• [Excerpted text]:
# Alentown/Bethlehem Herf



## Nooner (Feb 22, 2005)

Okay - I miss my Herfin' buddies in Houston...

Anyone in the Allentown area wanna burn some stogies?


----------



## joed (Nov 12, 2005)

Keep posted on this one - where, when, etc.


----------



## beezer (Aug 29, 2006)

Sure, be @ Famous retail Sat.Nov. 25th for the Punch Herf. We'll get our pictures taken.


----------



## bonggoy (Mar 9, 2006)

That's not too far from me ...


----------



## Nooner (Feb 22, 2005)

I was hoping for a local thing, sometime during the week after work. 

I am totally game to join the Philly Herfs or NYC Herfs wen they happen, but I was hoping for a monthly local thing too!

Now where is this "Famous" place?


----------



## Trumpet (Apr 6, 2006)

Too bad I'm in MD now. I was born and raised in Allentown (South Whitehall, really).


----------



## beezer (Aug 29, 2006)

There's a Camacho event this Saturday from 2-4. Here's the main page with directions on the right. http://www.famous-smoke.com/cigars/cigarstore.cfm

During the week after work doesn't work for me since I'm old and need my rest for construction the next day. But maybe someday.......

• [Stored records]:
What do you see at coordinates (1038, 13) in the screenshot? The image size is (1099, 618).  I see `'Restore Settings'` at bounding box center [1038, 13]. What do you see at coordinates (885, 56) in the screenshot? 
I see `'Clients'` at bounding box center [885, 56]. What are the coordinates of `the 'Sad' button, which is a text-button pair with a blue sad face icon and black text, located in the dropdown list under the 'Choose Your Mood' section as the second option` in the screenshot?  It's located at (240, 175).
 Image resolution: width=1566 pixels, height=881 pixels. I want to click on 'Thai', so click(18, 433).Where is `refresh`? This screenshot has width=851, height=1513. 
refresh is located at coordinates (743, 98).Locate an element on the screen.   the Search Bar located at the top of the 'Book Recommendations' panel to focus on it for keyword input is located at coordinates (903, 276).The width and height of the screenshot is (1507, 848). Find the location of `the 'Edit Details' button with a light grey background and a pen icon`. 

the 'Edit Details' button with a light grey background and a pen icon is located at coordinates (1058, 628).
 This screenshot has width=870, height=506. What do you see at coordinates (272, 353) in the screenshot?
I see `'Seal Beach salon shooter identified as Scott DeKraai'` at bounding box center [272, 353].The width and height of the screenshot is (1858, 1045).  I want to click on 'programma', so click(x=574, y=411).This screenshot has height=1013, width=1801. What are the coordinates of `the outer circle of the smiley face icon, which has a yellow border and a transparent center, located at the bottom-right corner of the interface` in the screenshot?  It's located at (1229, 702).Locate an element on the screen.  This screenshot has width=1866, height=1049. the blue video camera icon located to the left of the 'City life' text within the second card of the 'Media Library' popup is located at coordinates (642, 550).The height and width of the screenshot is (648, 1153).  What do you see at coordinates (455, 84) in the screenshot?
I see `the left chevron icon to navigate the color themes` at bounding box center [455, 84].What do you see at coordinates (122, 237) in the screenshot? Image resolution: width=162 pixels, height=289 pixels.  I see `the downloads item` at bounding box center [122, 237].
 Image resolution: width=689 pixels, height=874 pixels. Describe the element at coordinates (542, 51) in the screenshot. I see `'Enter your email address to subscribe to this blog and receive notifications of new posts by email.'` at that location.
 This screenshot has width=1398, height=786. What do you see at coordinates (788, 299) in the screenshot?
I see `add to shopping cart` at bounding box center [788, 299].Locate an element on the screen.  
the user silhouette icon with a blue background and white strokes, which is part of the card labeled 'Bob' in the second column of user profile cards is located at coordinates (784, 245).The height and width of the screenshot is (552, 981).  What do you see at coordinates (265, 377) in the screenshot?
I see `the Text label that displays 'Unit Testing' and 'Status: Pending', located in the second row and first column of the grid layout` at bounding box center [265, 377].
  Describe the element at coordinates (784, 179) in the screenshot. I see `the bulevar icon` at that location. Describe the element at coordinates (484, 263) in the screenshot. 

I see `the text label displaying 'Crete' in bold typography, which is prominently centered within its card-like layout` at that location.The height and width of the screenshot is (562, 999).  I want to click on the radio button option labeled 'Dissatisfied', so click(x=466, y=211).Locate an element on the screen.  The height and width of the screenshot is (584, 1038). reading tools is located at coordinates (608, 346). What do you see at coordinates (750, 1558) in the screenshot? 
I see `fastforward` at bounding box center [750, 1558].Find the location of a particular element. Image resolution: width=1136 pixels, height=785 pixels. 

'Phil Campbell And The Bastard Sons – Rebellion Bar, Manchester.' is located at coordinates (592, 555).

• [Problems to work on]:
1 – Using the cigar herf thread, mark each statement yes or no, and support each verdict with the deciding words from the thread in quotation marks: (a) Trumpet still lives in Allentown. (b) beezer says the Camacho event this Saturday runs from 2 to 4. (c) Nooner wants to join only the Philly or NYC herfs and has no interest in a local gathering.
2 – Write the next part of the cigar herf thread, starting after its final post.

• [Answer list]:
1 –
(a) No: "Too bad I'm in MD now."
(b) Yes: "There's a Camacho event this Saturday from 2-4."
(c) No: "but I was hoping for a monthly local thing too!"

2 –
----------



## beezer (Aug 29, 2006)

Looking at the calender of events it looks like the Camacho thing is 12-4 this Saturday not 2-4


----------



## beezer (Aug 29, 2006)

Too bad CI doesn't have a listing for events at their retail store. That's in downtown Bethlehem by Bethlehem Brew Works (great micro brewery). Here's a link to CI Retail as well brother http://www.cigarsinternational.com/html/store.asp


----------



## raisin (Dec 3, 2005)

Nooner said:


> I was hoping for a local thing, sometime during the week after work.
> 
> I am totally game to join the Philly Herfs or NYC Herfs wen they happen, but I was hoping for a monthly local thing too!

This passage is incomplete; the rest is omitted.